The estimable Noemie Emery chides the “conservative wing” of the GOP for making “excuses, excuses” for the fact that the Republican Party hasn’t been nominating candidates for president more to its liking. The excuse offered is that “The Establishment met at the Country Club on alternate Tuesdays to undermine all the upcoming Reagans.” The reality, says Emery, is this.

[A]gainst establishment types who were national figures, the conservative movement flung preachers and pundits (Pat Robertson, Alan Keyes and Pat Buchanan), has-beens and losers (New Gingrich and Rick Santorum), and others still worse (Herman Cain, for example), who on second thought lost even conservative primary voters.

There’s considerable truth in Emery’s analysis. I disagree with her if she is claiming (a) that there is no Republican Establishment or (b) that it hasn’t done what it can to make life difficult for conservative presidential candidates it dislikes. Moreover, it can be argued that not all hard-line conservative candidates were preachers, pundits, has-beens, losers, or jokes. Consider Orrin Hatch (2000), Fred Thompson (2008), and Rick Perry (2012). And recall that Ronald Reagan, pre-1980, could accurately have been described as “an actor, a has-been, and loser.”

Emery’s underlying point is sound, however. Hard-line conservative candidates have failed to win the Republican nomination because, in part, they have not been attractive and in part because the GOP as a whole isn’t as conservative as its conservative base fancies.
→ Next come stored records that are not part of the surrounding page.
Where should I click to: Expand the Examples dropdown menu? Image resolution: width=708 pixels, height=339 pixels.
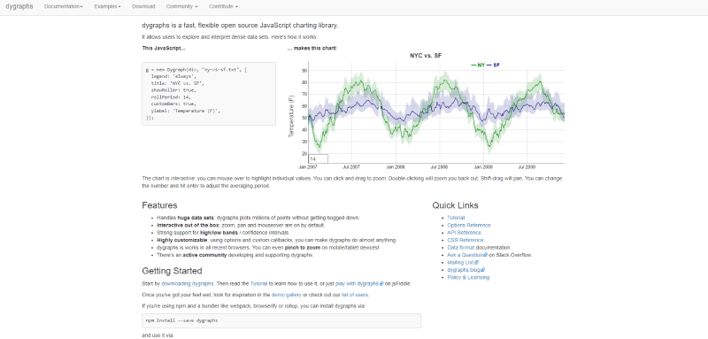107,7

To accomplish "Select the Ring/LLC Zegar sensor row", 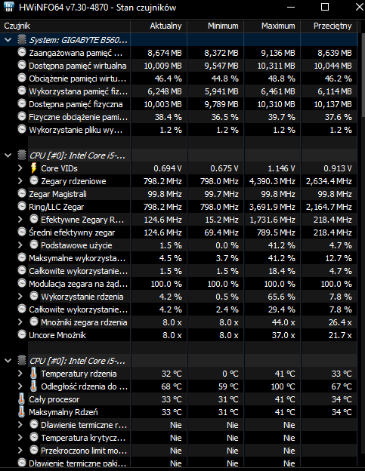I will (x=178, y=207).
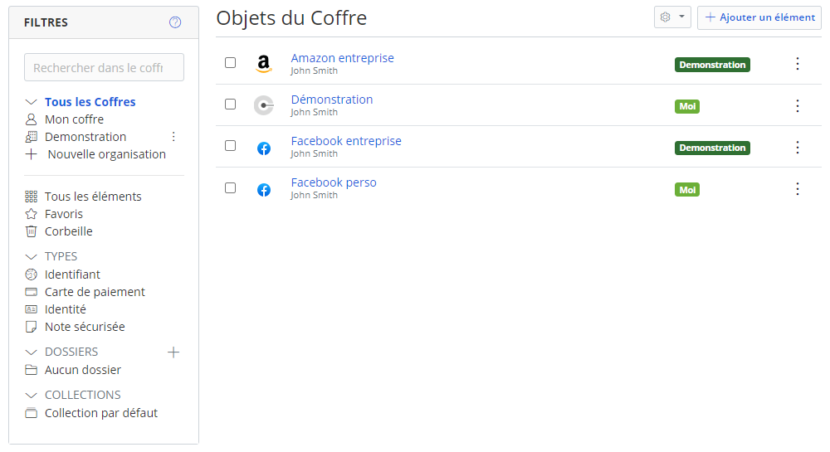Collapse the COLLECTIONS section chevron

[x=32, y=396]
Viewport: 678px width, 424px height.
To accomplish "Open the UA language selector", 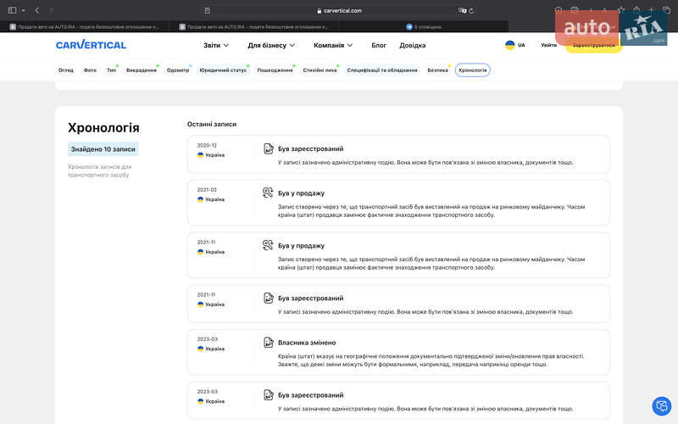I will tap(515, 45).

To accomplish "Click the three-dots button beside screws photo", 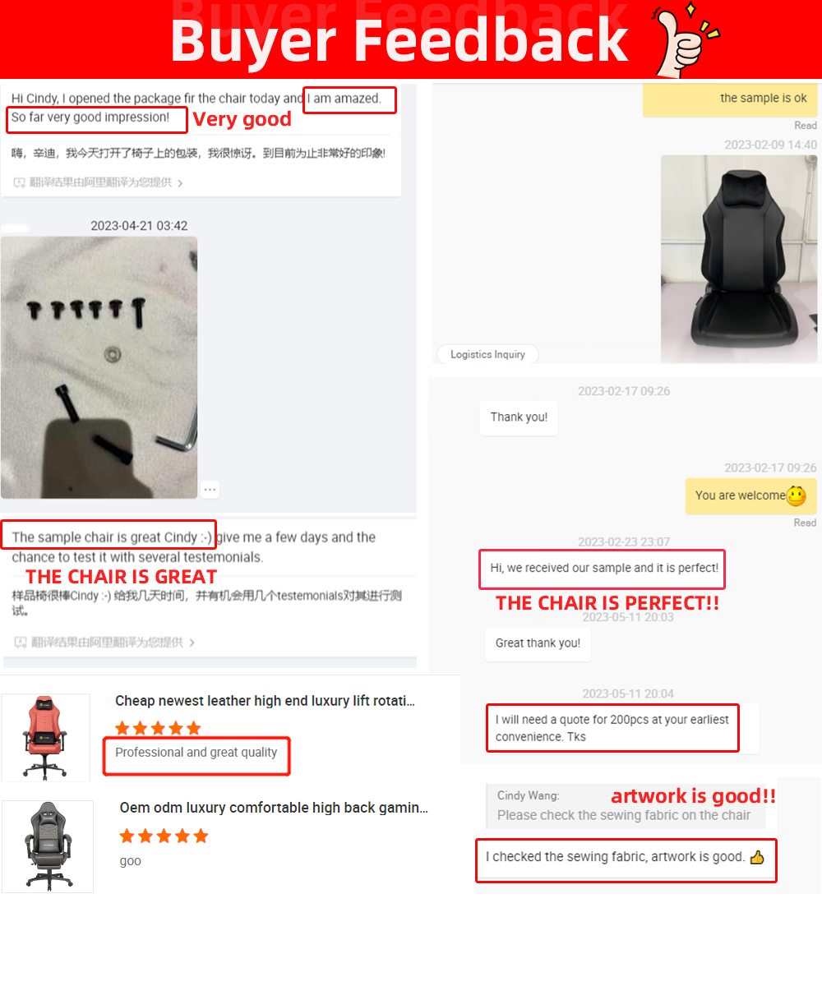I will click(x=210, y=489).
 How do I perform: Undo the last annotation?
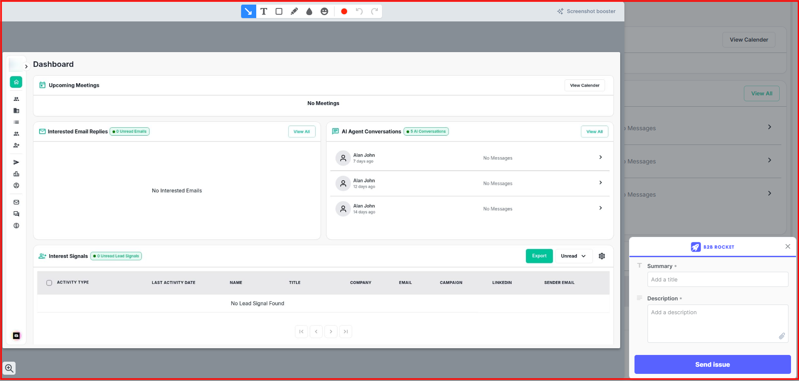coord(359,11)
And, while John McCain and Mitt Romney were sub-optimal candidates, I doubt that any of their more conservative primary opponents in the 2008 or 2012 Republican prmiary field would have run any better — indeed, most probably would have run worse.

Where does this analysis leave us? It leaves us, as I recently suggested, with an establishment that contemplates “firing” the conservative base and a conservative that contemplates “firing” the establishment.

It also leaves us wondering whether there is candidate who can bridge the gap. Or, as Emery might put it, wondering whether the conservative wing can find an attractive candidate who is willing to seek the Republican nomination in 2016.

Many believe that it can. Names like Marco Rubio, Rand Paul, Paul Ryan, Ted Cruz, and Ron Johnson roll off the tongue. But even this early in the presidential cycle (are we actually in the cycle yet?) clouds appear on the horizon.

The establishment is starting to push back against Rand Paul — a good development in my view, since Paul is a libertarian who doesn’t hold traditionally conservative positions on many key issues. At the same time, the establishment is pushing back against some hard-core traditional conservative positions, and has enlisted Rubio to lead the charge on amnesty for illegal aliens.

I think Rubio is widely viewed as the man who can hold the conservative base while leading the Party in more moderate directions. I see Rubio leading the Party to permanent minority status.

With things this interesting, we must, indeed, already be in the 2016 presidential cycle.